No Good Reason for School Cancellation Monday, Superintendent Says
By Brandi Makuski
The Stevens Point School District was one of the few in Central Wisconsin on Monday to keep running on schedule despite dangerously low wind chills.
Wausau and Waupaca were among the many districts who gave students off on what should have been the first day back to school after the winter break. With wind chills pushing 40 below zero in some spots, even Granite Peak shut down its slopes on Monday due to cold temps.
But students in Stevens Point did return to classes as scheduled Monday.

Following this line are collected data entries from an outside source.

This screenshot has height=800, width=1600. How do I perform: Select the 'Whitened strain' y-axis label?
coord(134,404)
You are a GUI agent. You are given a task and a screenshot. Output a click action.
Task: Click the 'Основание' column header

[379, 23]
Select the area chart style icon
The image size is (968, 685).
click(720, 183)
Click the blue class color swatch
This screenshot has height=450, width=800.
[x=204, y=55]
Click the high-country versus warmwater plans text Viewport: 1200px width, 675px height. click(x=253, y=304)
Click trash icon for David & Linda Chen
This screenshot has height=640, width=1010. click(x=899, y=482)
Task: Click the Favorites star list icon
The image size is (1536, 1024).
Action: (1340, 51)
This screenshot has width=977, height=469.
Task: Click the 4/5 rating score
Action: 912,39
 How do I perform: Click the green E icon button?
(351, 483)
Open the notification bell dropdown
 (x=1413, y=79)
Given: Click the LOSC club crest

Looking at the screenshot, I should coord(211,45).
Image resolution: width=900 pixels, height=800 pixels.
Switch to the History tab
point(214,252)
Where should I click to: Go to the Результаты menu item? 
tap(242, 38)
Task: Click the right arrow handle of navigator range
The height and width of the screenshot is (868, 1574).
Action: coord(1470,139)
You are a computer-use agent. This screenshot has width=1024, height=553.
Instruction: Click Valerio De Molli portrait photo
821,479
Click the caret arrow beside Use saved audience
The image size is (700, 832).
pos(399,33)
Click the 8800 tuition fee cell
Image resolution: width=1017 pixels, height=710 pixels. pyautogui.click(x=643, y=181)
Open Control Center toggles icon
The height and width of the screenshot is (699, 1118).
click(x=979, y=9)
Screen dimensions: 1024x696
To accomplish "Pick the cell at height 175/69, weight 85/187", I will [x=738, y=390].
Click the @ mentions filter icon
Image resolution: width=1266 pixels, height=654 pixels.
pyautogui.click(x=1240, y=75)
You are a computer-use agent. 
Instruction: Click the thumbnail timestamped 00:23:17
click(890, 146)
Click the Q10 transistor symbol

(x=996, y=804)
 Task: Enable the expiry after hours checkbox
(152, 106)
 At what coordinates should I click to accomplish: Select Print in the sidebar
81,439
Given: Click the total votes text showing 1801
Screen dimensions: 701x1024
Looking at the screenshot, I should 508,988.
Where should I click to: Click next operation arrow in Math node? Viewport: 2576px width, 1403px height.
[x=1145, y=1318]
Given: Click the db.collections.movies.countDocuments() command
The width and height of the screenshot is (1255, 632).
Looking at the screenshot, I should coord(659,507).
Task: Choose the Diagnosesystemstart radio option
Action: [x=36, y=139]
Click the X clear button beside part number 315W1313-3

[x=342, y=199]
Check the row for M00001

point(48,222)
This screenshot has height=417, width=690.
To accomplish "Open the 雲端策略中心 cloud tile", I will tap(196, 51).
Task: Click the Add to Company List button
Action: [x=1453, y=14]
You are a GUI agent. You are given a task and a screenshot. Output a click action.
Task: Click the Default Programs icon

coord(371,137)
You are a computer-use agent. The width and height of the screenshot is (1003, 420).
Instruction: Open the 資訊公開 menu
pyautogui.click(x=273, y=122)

Superintendent Attila Weninger said safety considerations are a top priority when looking at a school cancellation, but in this case the circumstances didn’t warrant closure.
“First of all the weather conditions are very different from last year,” Weninger said, referring to the 2014 Polar Vortex which shut down schools locally for two consecutive days and on more than one occasion. “The wind chill (on Monday) with gusts was going to be 35 below but was not a sustained temperature.”
Weninger also pointed out that school is Wisconsin Rapids was not canceled, despite much colder wind chills there.
The Stevens Point District didn’t have a large amount of snow accumulation, so drifting snow and icy roads would not be an issue for transporting kids to school, he added. Temperatures were expected to rise throughout the day, according to the National Weather Service, and weather was expected to be sunny- considerations Weninger said his office also took into account.
Weninger said along with information from city and county emergency services, his office consults the National Weather Service, local doppler stations and the federal weather agency NOAA (National Oceanic and Atmospheric Administration) prior to deciding to close school, but also said the final decision is his alone.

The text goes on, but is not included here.